Marga Pardosi itu sebenarnya marga Siagian. Tapi menurut hikayat, Raja Mardongan yang menjadi leluhur Pardosi, berselisih dengan saudaranya di kampung asal sekitar Balige. Karena sakit hati, Raja Mardongan pergi merantau ke timur, ke Habinsaran, lalu membuka "kerajaan" atau kampung baru di situ.

Sebagai ekspresi sakit hatinya, Raja Mardongan menanggalkan marga Siagian dan mengenakan marga baru Pardosi. (Sekarang disebut Siagian-Pardosi).

Di Habinsaran, Raja Mardongan menikah dengan Boru Doloksaribu dan beranakkan Raja Urang (Menurut satu versi cerita, sebenarnya Raja Mardongan tidak menikahi Boru Doloksaribu, tapi merawatnya sampai melahirkan setelah diselamatkan dari percobaan bunuh diri dalam keadaan hamil).
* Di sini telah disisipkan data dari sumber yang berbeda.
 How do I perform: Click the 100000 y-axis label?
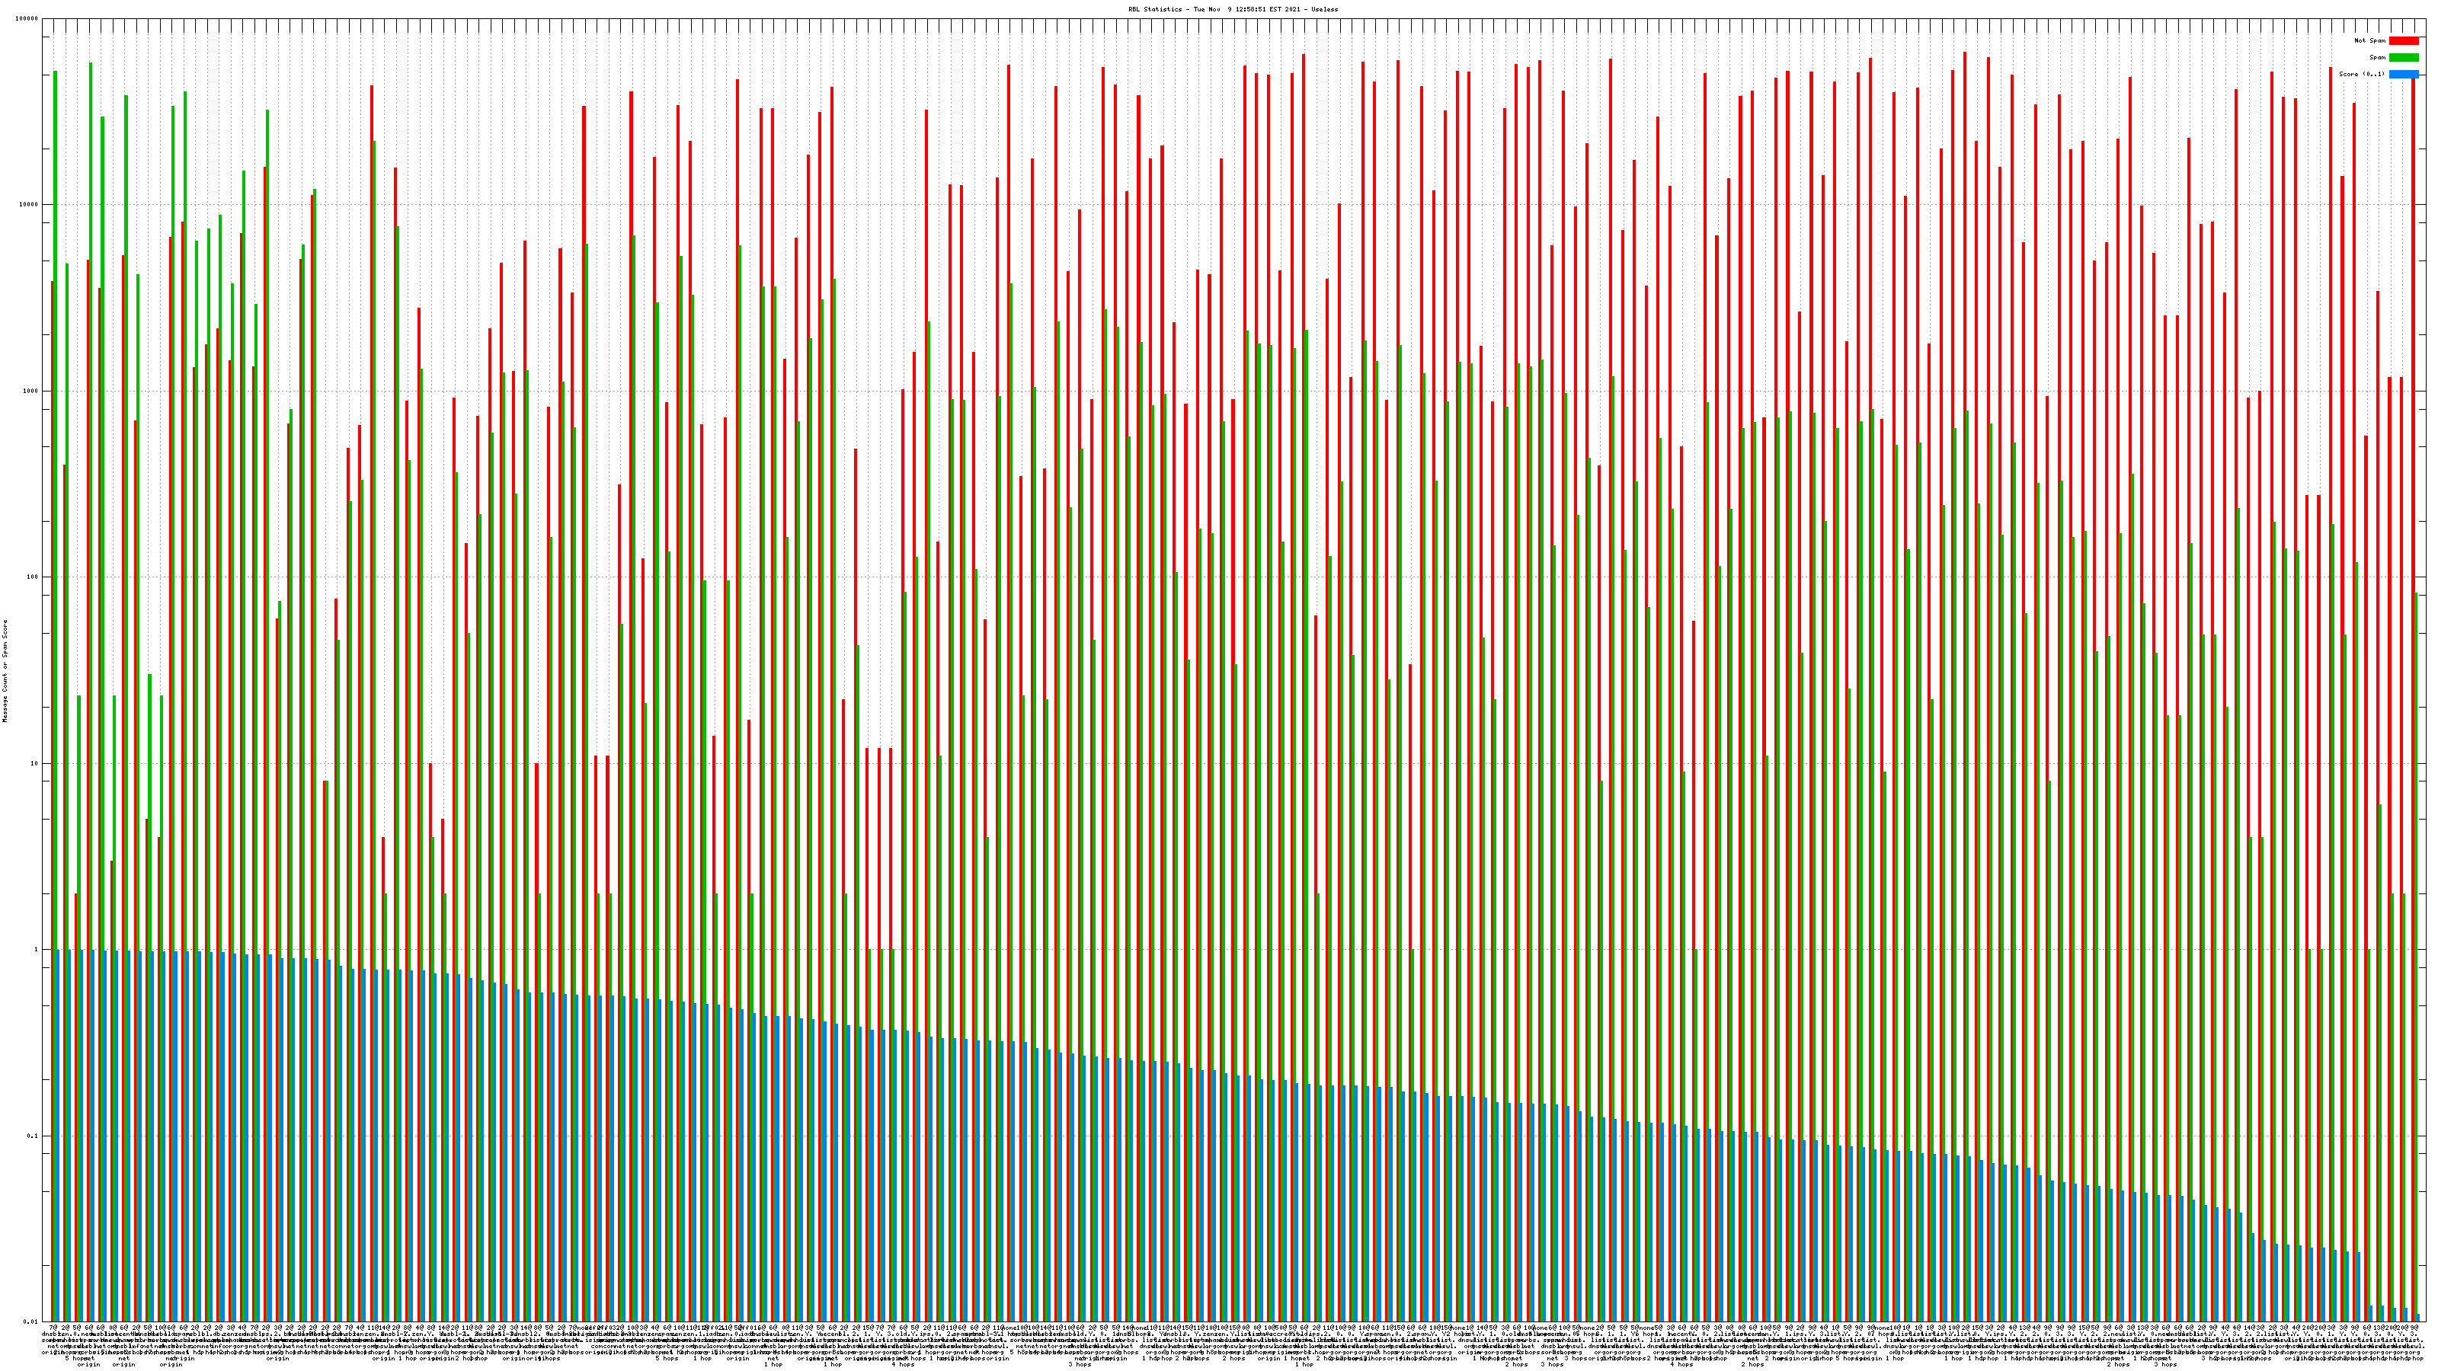(27, 19)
Kemudian menikah juga dengan Boru Naiborhu dan beranakkan Raja Hujurbatu, Raja Pamahar, Raja Ledung, dan Raja Manorsa. 

Lima anak ini kemudian menjadi lima kelompok Pardosi yang menyebar di wilayah Habinsaran, termasuk Nassau dan Borbor. Jika berkunjung ke Parsoburan Tengah, maka di sana bisa disaksikan bangunan Tugu Raja Pardosi.

Potensi Agribisnis Habinsaran

Potensi agribisnis terbesar yang masih kurang sentuhan di Habinsaran adalah perkebunan tiga komoditas utama yaitu kopi, kemenyan (haminjon), dan andaliman. Produksi tiga komoditas itu masih mengandalkan perkebunan rakyat.

Selain itu sebenarnya ada potensi perkebunan teh Sibosur yang dikelola PTPN IV. Tapi kini terlantar akibat konflik pertanahan dengan warga setempat.

Sangat disayangkan karena perkebunan ini sebenarnya warisan kolonial, satu-satunya perkebunan teh di Tanah Batak. Kebun teh Sibosur sangat bagus untuk produksi teh hijau.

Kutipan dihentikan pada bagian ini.